Chamilyan
Chamilyan

Reputation: 9423

Youtube I.D parsing for new URL formats

This question has been asked before and I found this:

Reg exp for youtube link

but I'm looking for something slightly different.

I need to match the Youtube I.D itself compatible with all the possible youtube link formats.
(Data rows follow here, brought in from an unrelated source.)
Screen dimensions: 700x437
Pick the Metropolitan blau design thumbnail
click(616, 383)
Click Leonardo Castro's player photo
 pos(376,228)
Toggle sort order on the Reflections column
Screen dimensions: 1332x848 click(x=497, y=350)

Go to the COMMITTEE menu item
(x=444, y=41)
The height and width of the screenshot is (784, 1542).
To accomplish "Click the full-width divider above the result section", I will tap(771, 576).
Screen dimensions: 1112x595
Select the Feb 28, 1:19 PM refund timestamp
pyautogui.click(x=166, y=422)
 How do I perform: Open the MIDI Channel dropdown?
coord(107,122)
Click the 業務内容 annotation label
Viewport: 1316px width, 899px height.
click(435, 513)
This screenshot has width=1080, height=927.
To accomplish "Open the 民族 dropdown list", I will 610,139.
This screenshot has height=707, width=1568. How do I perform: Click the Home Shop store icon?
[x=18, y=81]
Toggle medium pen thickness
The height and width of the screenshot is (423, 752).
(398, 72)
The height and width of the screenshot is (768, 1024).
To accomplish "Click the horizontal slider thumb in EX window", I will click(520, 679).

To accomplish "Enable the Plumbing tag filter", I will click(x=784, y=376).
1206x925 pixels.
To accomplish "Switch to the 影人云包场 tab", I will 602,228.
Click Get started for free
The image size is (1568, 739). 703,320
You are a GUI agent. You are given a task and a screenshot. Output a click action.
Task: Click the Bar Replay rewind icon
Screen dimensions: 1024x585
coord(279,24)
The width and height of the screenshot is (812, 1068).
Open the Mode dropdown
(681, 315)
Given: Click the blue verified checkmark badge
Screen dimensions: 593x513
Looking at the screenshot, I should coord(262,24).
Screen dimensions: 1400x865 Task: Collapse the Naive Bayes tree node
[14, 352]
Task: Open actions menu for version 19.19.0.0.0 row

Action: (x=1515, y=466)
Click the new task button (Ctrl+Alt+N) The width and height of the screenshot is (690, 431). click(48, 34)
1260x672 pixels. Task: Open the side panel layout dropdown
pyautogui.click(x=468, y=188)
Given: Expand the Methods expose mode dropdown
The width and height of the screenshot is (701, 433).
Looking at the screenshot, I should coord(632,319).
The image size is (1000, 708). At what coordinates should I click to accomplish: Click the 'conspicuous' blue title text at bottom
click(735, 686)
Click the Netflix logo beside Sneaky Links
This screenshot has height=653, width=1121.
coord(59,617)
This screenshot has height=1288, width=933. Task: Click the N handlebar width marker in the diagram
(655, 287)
Not exclusively beginning with youtube.com.

For example:

http://www.youtube.com/watch?v=-wtIMTCHWuI

http://www.youtube.com/v/-wtIMTCHWuI?version=3&autohide=1

http://youtu.be/-wtIMTCHWuI

http://www.youtube.com/oembed?url=http%3A//www.youtube.com/watch?v%3D-wtIMTCHWuI&format=json

http://s.ytimg.com/yt/favicon-wtIMTCHWuI.ico

http://i2.ytimg.com/vi/-wtIMTCHWuI/hqdefault.jpg

is there a clever strategy I can use to match the video I.D -wtIMTCHWuI compatible with all these formats. I'm thinking character counting and matching = ? / . & characters.

Upvotes: 21

Views: 19403

Answers (5)

Nic
Nic

Reputation: 1

I don't know if this is what your looking for, but I found this great list of YouTube URLs (GitHub).

Some of the URLs in the list are for proxy services and attribution links. In my use case, the supplied string can either be a URL or just an ID - so a regex match wont do.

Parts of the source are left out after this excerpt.